▸ **Task prompt**
Write out all of the data again, precisely as it appears.

Pixel coordinate grounding data:
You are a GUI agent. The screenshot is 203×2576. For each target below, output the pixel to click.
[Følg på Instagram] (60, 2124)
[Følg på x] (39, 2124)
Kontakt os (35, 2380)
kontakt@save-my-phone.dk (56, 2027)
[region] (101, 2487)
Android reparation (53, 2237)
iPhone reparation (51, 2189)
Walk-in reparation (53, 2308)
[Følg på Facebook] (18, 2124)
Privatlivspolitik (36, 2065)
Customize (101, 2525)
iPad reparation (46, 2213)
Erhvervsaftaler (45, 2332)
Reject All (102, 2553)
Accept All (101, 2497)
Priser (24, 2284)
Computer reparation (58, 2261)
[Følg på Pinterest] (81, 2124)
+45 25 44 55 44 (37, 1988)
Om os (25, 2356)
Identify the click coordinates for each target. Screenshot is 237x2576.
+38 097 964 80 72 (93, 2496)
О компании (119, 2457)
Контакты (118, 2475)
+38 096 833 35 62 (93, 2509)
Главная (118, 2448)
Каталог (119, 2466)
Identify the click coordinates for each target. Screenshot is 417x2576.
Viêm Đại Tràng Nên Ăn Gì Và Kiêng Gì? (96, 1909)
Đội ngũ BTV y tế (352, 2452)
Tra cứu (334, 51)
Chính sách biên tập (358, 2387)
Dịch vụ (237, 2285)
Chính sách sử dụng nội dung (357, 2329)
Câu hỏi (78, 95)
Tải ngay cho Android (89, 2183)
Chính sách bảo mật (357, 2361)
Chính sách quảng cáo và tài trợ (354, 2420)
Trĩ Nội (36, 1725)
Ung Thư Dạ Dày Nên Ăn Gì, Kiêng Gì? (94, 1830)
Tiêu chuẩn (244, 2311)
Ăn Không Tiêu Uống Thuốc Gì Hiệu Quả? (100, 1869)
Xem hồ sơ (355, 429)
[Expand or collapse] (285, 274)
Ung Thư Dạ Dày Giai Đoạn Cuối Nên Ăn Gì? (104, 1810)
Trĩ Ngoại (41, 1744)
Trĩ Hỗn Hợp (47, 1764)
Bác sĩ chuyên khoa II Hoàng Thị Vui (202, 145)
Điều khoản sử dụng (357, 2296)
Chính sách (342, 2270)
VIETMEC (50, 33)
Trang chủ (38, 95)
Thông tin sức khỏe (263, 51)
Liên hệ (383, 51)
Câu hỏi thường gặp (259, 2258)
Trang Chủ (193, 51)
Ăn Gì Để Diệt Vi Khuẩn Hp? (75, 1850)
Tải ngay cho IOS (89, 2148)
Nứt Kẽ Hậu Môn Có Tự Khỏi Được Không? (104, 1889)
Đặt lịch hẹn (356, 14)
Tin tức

▸ **Reply to the task**
You are a GUI agent. The screenshot is 203×2576. For each target below, output the pixel to click.
[Følg på Instagram] (60, 2124)
[Følg på x] (39, 2124)
Kontakt os (35, 2380)
kontakt@save-my-phone.dk (56, 2027)
[region] (101, 2487)
Android reparation (53, 2237)
iPhone reparation (51, 2189)
Walk-in reparation (53, 2308)
[Følg på Facebook] (18, 2124)
Privatlivspolitik (36, 2065)
Customize (101, 2525)
iPad reparation (46, 2213)
Erhvervsaftaler (45, 2332)
Reject All (102, 2553)
Accept All (101, 2497)
Priser (24, 2284)
Computer reparation (58, 2261)
[Følg på Pinterest] (81, 2124)
+45 25 44 55 44 (37, 1988)
Om os (25, 2356)
Identify the click coordinates for each target. Screenshot is 237x2576.
+38 097 964 80 72 (93, 2496)
О компании (119, 2457)
Контакты (118, 2475)
+38 096 833 35 62 (93, 2509)
Главная (118, 2448)
Каталог (119, 2466)
Identify the click coordinates for each target. Screenshot is 417x2576.
Viêm Đại Tràng Nên Ăn Gì Và Kiêng Gì? (96, 1909)
Đội ngũ BTV y tế (352, 2452)
Tra cứu (334, 51)
Chính sách biên tập (358, 2387)
Dịch vụ (237, 2285)
Chính sách sử dụng nội dung (357, 2329)
Câu hỏi (78, 95)
Tải ngay cho Android (89, 2183)
Chính sách bảo mật (357, 2361)
Chính sách quảng cáo và tài trợ (354, 2420)
Trĩ Nội (36, 1725)
Ung Thư Dạ Dày Nên Ăn Gì, Kiêng Gì? (94, 1830)
Tiêu chuẩn (244, 2311)
Ăn Không Tiêu Uống Thuốc Gì Hiệu Quả? (100, 1869)
Xem hồ sơ (355, 429)
[Expand or collapse] (285, 274)
Ung Thư Dạ Dày Giai Đoạn Cuối Nên Ăn Gì? (104, 1810)
Trĩ Ngoại (41, 1744)
Trĩ Hỗn Hợp (47, 1764)
Bác sĩ chuyên khoa II Hoàng Thị Vui (202, 145)
Điều khoản sử dụng (357, 2296)
Chính sách (342, 2270)
VIETMEC (50, 33)
Trang chủ (38, 95)
Thông tin sức khỏe (263, 51)
Liên hệ (383, 51)
Câu hỏi thường gặp (259, 2258)
Trang Chủ (193, 51)
Ăn Gì Để Diệt Vi Khuẩn Hp? (75, 1850)
Tải ngay cho IOS (89, 2148)
Nứt Kẽ Hậu Môn Có Tự Khỏi Được Không? (104, 1889)
Đặt lịch hẹn (356, 14)
Tin tức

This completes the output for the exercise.